- [Work to do]: Copy the lines below word for word, leaving out the pictures.

· · ·

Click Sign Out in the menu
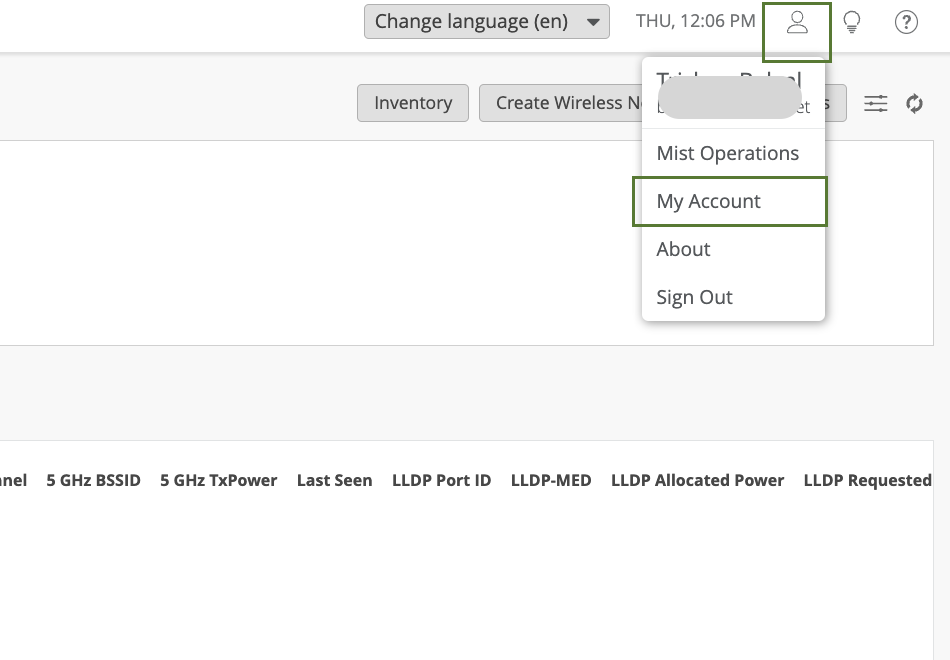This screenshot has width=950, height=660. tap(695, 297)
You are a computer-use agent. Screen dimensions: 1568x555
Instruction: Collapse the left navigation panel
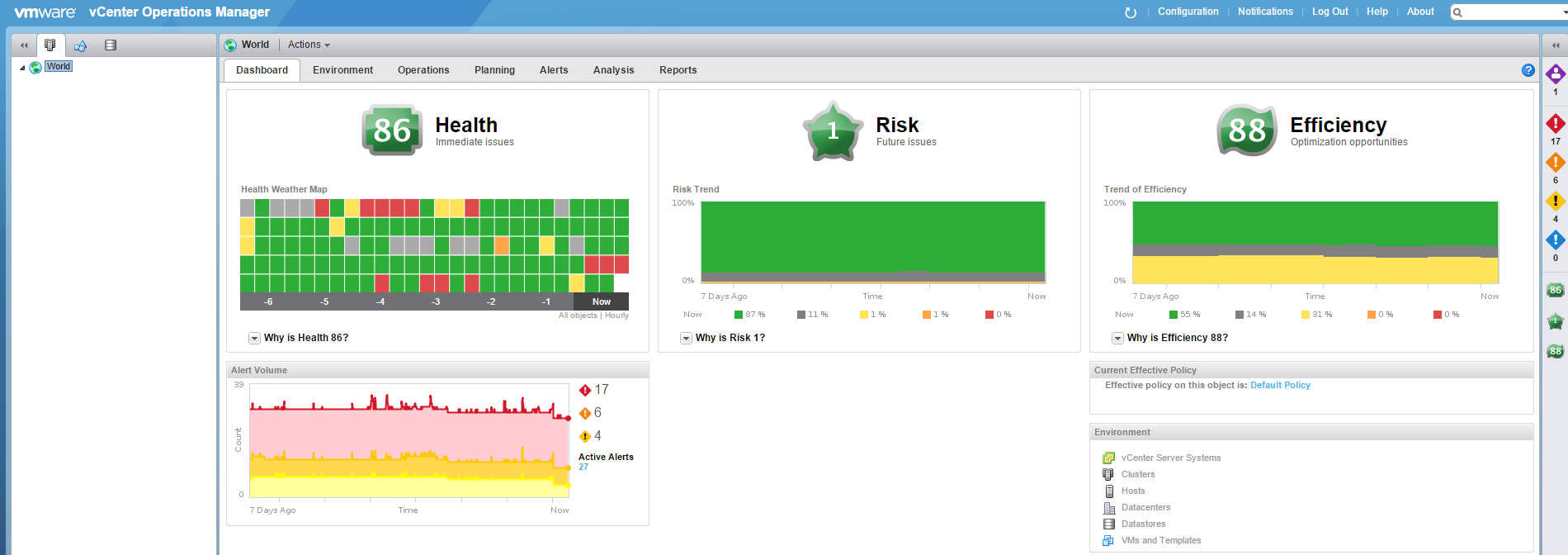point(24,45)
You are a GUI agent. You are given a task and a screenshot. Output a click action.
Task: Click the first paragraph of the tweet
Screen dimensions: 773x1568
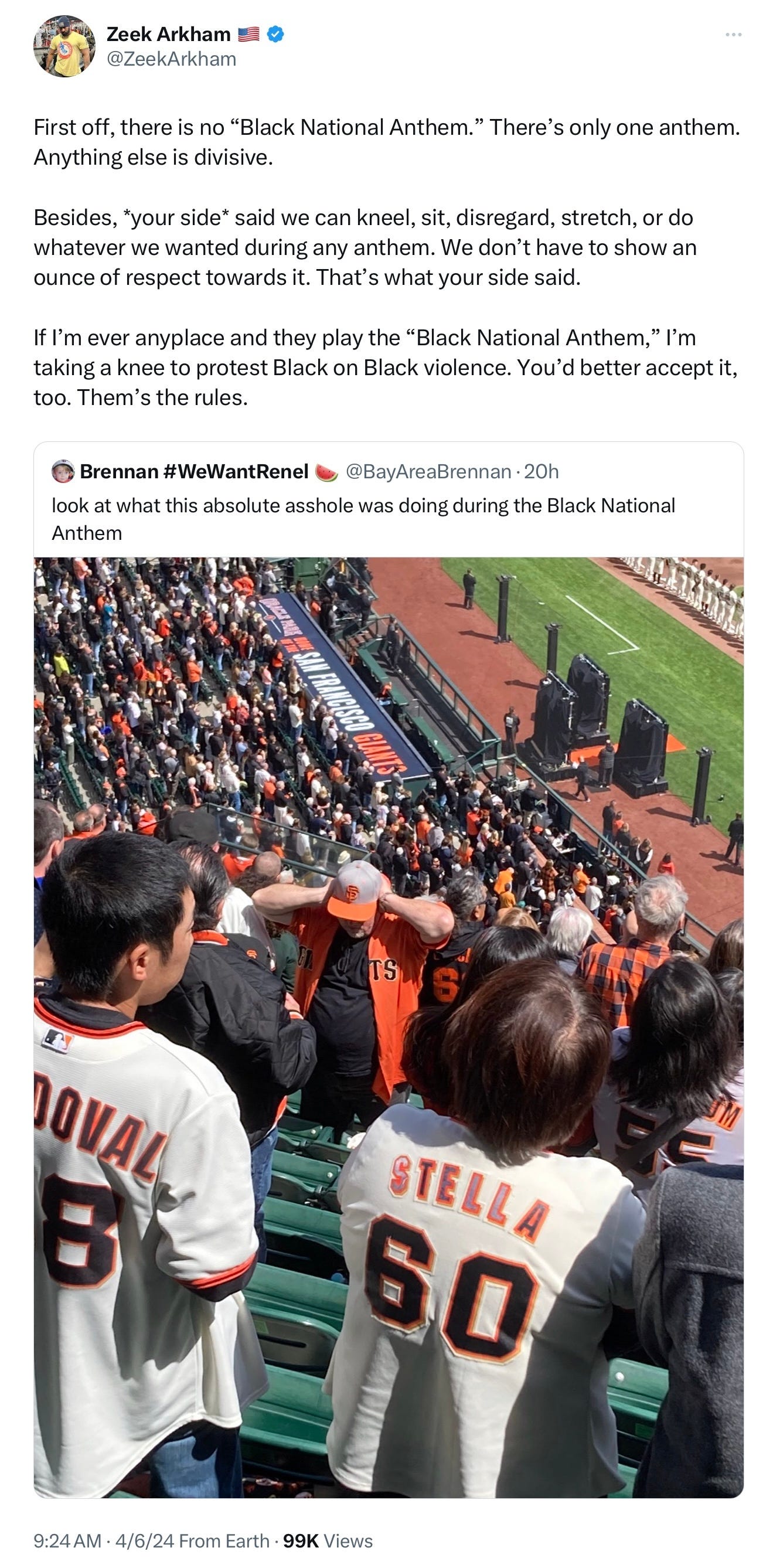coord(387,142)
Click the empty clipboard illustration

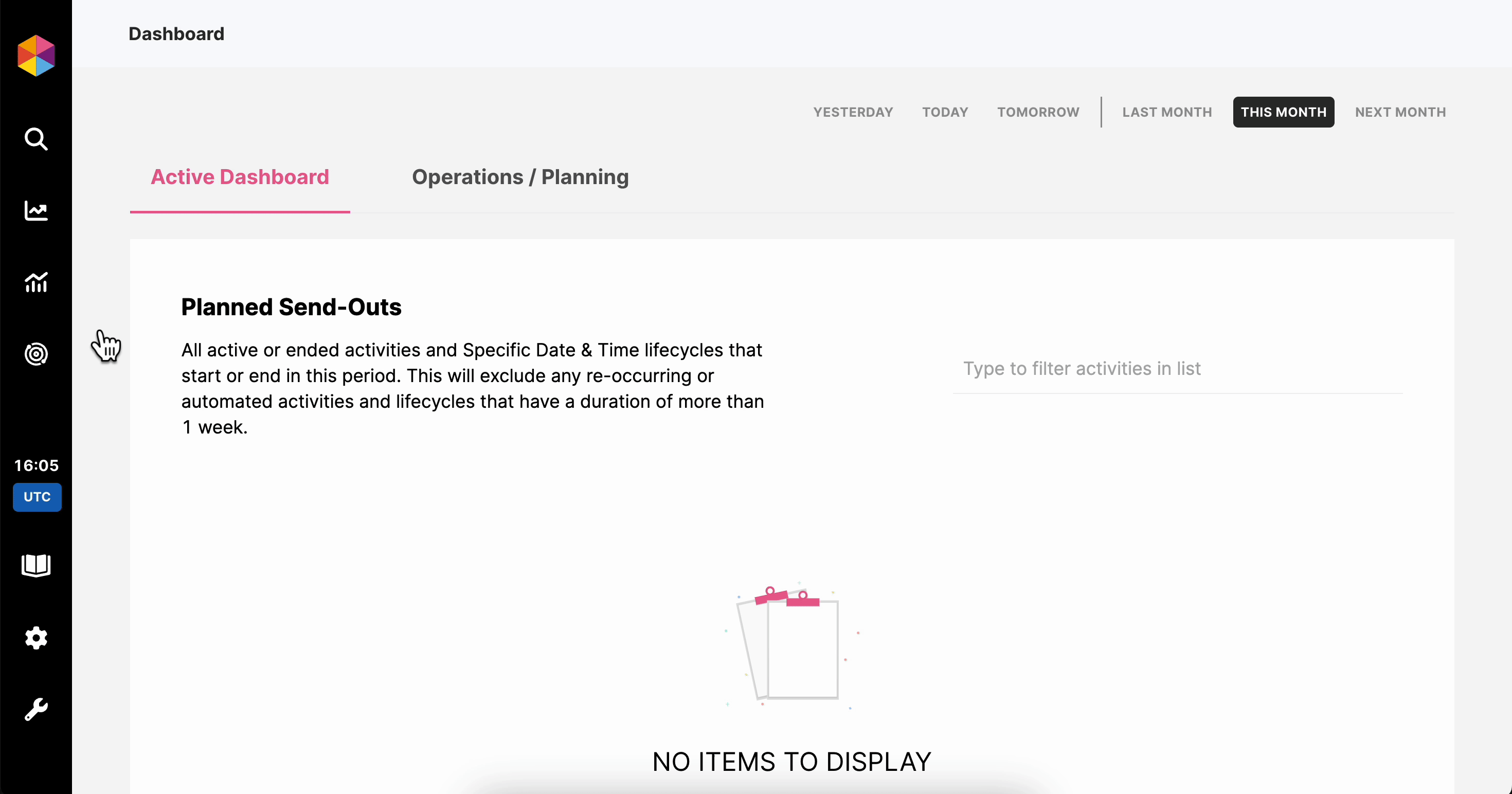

· · ·

- [The completed task]:
Click Sign Out in the menu
This screenshot has width=950, height=660. tap(695, 297)
You are a computer-use agent. Screen dimensions: 1568x555
Instruction: Collapse the left navigation panel
point(24,45)
You are a GUI agent. You are given a task and a screenshot. Output a click action.
Task: Click the first paragraph of the tweet
Screen dimensions: 773x1568
coord(387,142)
Click the empty clipboard illustration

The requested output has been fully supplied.